AUSTRALIA, North Sydney. The Australian red meat industry welcomes the announcement by Australian Trade Minister Andrew Robb that Australia and the European Union (EU) will begin procedures to secure a closer bilateral trade partnership – the precursor to launching formal free trade agreement (FTA) negotiations between the two parties.
The commitment made by Australian Prime Minister Malcolm Turnbull, European Commission President Jean-Claude Juncker and President of the European Council Donald Tusk in the margins of the G20 Summit in Antalya, Turkey, will see the EU undertake an impact assessment on the merits of an FTA with Australia.

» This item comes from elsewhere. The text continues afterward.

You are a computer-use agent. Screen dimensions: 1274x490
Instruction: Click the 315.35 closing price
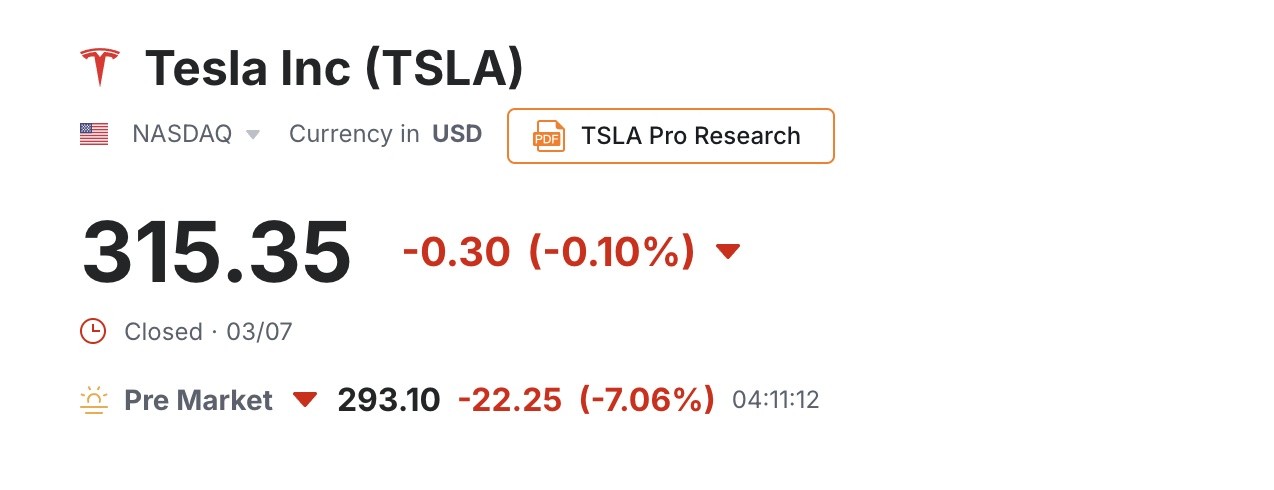click(216, 252)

Both parties will also complete a scoping exercise to define the overall approach to potential negotiations.
The current Australia-EU trade and investment relationship is substantial - with Australia being a lucrative market for the EU and the balance of trade being in the EU’s favour. The EU is Australia’s second largest trading partner with two-way trade exceeding $80 billion.
Australia’s current beef and sheepmeat access to the EU is restricted by low volume import quotas and high above quota tariffs. A potential trade enhancing Australia-EU FTA will provide the opportunity to establish a commercially advantageous trading regime - not only for Australian businesses but also for EU importers, wholesalers, distributors, foodservice and retail operators. Importantly, it would facilitate a more unhindered response to future EU consumer demand.

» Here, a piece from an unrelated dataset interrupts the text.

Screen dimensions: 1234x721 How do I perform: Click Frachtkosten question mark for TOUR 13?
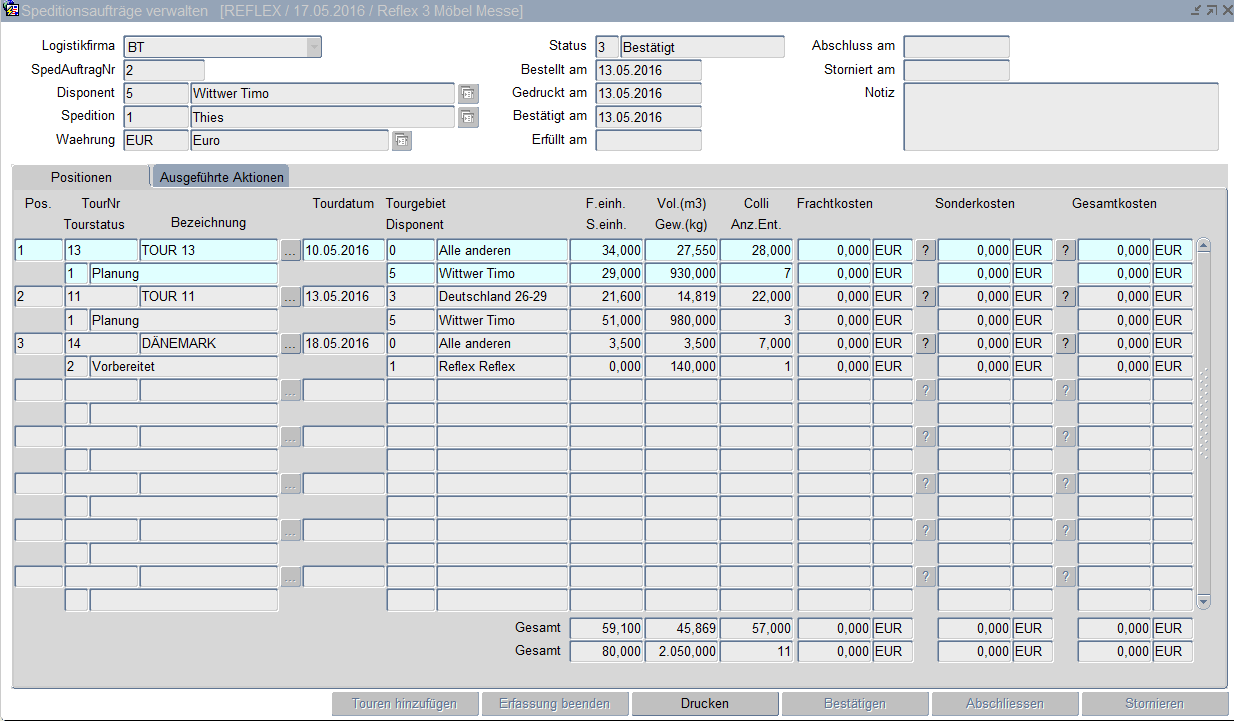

According to the austalian meat industry, an ambitious Australia-EU FTA would boost trade growth, associated jobs and thus prosperity for both parties. The EU is seen as a natural trade partner and there is hope that FTA negotiations will begin as soon as possible.
Australia’s current beef access to the EU comprises: 7,150 tonnes of country specific High Quality Beef (HQB) quota access with a 20% in-quota tariff; shared access to a 48,200 tonne global grainfed beef quota with a 0% in-quota tariff; and access above these quotas via import duties of 12.8% plus up to €3/kg. In addition, EU importers have access to a frozen beef quota and a frozen beef for processing quota which are at times used to source Australian product. Australia’s current sheepmeat access to the EU comprises a 19,186 tonne country specific sheepmeat / goat meat quota with a 0% in-quota duty; and access above this quota via import duties of 12.8% plus up to €3/kg.